Subject: Coalition of organisations demand the release of Sabar Olif Iwaanggin

September 16, 2008


The law enforcement authorities in the 'terror SMS' case against Sabar Olif Iwanggin have been responsible for a number of irregularities, signifying that they have acted on the principle 'arrest him first, then get him to confess by whatever means necessary'.

The irregularities were as follows: He was arrested by a joint team of the criminal unit of the Papua Police, the Chief of Police and the Special Detachment-88. He was arrested without a clearly stated reason and without an arrest warrant. He was interrogated without beeing accompanied by legal counsel, he was forced to admit to being the sender of the terror SMS, and he was transferred from the the local police to police headquarters in Jakarta where he was held for one week.

While in the hands of the prosecution authorities, the charge sheet against him was very unclear: for instance, it mentioned the transaction of the SMS from the accused to persons whom he knew but there was no explanation as to how this took place. The charge sheet does not explain the connection between the accused's sending of the SMS and the anarchistic activities which occurred, and whether these the people who received the SMS received it from Iwanggin or not. As such, the charge sheet fails to comply with the requirements of the law which means that the charge sheet should be declared null and void.

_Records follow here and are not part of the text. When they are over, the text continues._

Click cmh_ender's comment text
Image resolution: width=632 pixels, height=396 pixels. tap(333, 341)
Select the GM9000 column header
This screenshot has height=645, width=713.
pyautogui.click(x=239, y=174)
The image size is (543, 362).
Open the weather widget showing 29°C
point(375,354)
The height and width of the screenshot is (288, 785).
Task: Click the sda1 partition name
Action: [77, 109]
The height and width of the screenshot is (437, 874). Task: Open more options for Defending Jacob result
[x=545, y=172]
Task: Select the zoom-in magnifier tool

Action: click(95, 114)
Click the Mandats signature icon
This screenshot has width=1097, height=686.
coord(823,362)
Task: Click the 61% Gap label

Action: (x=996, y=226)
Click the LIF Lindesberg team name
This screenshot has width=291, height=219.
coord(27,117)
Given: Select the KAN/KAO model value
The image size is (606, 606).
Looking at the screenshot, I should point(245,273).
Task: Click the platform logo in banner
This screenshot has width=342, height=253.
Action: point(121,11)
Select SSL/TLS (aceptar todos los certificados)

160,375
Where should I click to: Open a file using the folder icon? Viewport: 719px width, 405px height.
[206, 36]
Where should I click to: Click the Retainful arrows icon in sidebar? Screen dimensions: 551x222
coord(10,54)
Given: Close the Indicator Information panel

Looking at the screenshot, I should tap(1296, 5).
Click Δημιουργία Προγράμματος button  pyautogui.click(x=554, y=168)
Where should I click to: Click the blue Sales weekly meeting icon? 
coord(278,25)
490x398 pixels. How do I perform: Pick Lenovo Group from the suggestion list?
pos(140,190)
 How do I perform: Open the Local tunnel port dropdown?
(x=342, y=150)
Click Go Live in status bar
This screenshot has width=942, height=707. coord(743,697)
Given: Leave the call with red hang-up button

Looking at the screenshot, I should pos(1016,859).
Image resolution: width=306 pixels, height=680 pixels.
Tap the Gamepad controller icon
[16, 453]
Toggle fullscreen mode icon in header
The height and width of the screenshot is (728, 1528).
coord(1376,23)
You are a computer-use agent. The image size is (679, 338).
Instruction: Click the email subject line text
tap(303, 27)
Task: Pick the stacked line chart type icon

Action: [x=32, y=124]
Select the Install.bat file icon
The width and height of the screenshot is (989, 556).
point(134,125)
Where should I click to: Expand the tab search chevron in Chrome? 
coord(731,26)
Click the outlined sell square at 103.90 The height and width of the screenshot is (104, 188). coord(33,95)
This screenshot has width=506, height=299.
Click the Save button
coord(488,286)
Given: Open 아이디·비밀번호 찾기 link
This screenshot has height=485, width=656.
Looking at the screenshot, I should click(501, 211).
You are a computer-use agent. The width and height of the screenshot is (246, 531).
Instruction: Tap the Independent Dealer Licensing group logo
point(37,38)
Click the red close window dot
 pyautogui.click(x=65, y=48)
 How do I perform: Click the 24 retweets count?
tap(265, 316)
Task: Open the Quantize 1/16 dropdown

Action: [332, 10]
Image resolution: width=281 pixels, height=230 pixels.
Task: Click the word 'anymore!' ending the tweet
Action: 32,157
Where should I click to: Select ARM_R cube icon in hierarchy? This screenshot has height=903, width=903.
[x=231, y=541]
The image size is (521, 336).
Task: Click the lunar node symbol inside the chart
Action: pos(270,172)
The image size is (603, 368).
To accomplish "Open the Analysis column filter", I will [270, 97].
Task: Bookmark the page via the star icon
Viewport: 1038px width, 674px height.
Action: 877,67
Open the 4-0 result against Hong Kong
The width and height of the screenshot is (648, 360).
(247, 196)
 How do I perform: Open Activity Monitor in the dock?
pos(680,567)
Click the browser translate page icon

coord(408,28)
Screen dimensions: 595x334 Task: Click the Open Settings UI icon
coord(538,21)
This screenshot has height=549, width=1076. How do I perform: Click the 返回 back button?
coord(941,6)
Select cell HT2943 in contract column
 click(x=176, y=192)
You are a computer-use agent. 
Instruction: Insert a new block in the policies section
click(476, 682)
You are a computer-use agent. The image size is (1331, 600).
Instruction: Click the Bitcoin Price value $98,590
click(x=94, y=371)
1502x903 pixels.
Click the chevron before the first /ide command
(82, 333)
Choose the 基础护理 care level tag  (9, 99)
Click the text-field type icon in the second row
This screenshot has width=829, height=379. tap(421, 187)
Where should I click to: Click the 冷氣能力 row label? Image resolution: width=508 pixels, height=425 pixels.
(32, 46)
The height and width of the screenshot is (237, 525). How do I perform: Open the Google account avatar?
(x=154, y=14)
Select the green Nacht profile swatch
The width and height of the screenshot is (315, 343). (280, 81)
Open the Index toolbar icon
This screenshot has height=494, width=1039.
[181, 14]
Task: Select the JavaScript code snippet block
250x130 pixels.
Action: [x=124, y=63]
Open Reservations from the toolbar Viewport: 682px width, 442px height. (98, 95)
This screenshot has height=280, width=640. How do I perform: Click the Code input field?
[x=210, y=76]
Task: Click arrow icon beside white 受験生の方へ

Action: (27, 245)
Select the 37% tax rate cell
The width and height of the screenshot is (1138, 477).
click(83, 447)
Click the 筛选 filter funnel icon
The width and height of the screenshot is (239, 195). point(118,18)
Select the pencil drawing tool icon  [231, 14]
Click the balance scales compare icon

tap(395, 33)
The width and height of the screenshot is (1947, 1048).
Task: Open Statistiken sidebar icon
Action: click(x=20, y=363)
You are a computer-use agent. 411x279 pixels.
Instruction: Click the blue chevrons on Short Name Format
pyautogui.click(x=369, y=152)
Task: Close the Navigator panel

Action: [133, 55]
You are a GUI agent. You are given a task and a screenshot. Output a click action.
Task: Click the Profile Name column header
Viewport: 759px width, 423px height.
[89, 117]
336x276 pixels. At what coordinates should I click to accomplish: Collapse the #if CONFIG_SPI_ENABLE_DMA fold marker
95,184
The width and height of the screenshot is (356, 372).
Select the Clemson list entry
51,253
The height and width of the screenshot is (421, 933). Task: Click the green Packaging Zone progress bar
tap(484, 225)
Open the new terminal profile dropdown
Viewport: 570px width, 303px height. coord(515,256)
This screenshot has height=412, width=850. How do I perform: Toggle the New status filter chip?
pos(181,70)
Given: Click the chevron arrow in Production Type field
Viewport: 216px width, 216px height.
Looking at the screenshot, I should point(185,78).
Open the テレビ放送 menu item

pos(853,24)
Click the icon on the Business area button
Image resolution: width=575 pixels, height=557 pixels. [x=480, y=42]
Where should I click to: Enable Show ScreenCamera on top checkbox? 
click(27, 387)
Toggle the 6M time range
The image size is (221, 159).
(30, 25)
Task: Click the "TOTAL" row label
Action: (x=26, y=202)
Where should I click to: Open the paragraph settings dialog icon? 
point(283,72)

During his interrogation in court, his legal counsel drew attention to these irregularities and the weak nature of the charge sheet, but the judge handling the case made no response to this. The investigation of the case took ten months, thereby violating court principles of the need for speed.

During the court hearing, testimony from nine witnesses presented by the prosecutor was not in any way directed towards the SMS which had been sent on by the accused HP. This means that it will be difficult for the prosecutor to formulate the charges and will mean that more witnesses will need to be summoned, namely by the police who first interrogated him, which the judges then agreed to.

The decision of the judges to allow the prosecutor to bring two more witnesses in order to strengthen the case against the accused is in clear breach of the Procedural Code.

Furthermore, questioning of these witnesses failed to show that the accused was the person who circulated the so-called 'terror SMS'. Thereafter, the prosecutor wanted to read in court a statement by an expert witness but this was rejected by the accused and his lawyers because there would be no way for its factual accuracy to be tested in court.

In view of all these irregularities, this Coalition of Civil Society hereby state as follows:

We urge the Court now hearing Case No 458/Pid.B/2007/PN-JPR to release Sabar Olif Iwanggin and order the police to find the person who really sent the 'terror SMS'.

KPKC of the GKI Synode of Papua, The Catholic Bishopric of Jayapura, FOKER of NGOs in Papua, Kontras Papua, LP3A Papua.

Distributed by Commission for the Disappeared and the Victims of Violence, Kontras Papua.